2) The invention effectively reduces the storage space and improves the use efficiency while improving the security intensity during encryption and decryption, the maximum compression ratio can reach the lossless compression of 32.

3) The stream encryption algorithm of the invention has a double-key mechanism, and before encryption and decryption, a main key generates a static polynomial table for encryption and decryption through reversible polynomial hash of a kernel function CRC8, thereby completing the tabulation process of encryption and decryption. The hash generates a static polynomial table for encryption and decryption, which is unique and has no key collision problem. The sub-key is continuously turned into a new sub-key in the encryption or decryption process.

4) The encryption algorithm adopts a table making mode that the main key hash generates a polynomial table, the sub-keys are used as index table look-up, and a position counter is adopted to solve the problem of sub-key collision, so that the pseudo-randomness of a cipher text stream of the encryption method is improved, and the safety intensity is increased.

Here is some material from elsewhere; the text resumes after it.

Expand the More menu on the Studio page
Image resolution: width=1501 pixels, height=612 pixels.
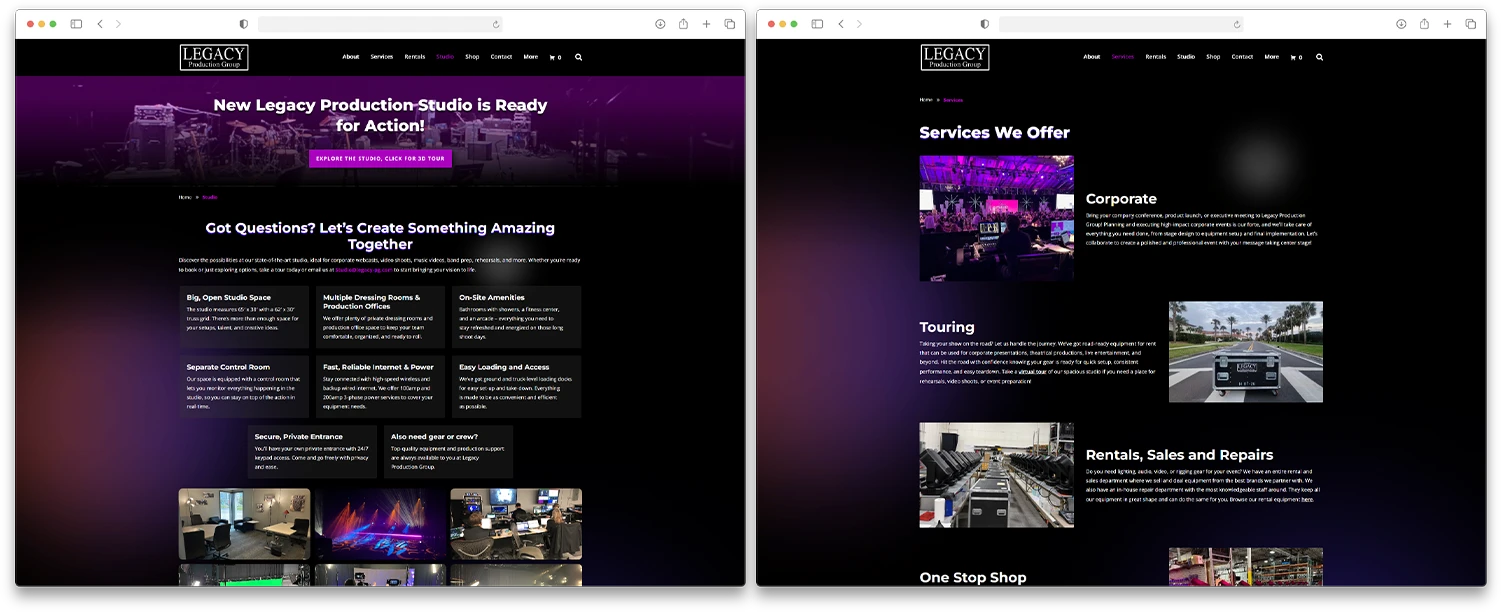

5) The encryption algorithm of the invention realizes the relationship that the encryption and decryption speed is in direct proportion to the length of the main key, and when the length of the main key is increased, the encryption and decryption speed is increased along with the increase of the length of the main key.

Drawings

FIG. 1 is a static polynomial table generation flow for encryption and decryption in accordance with the present invention;

fig. 2 is a flow of dynamic table lookup and subkey round robin updating for encryption and decryption according to the present invention.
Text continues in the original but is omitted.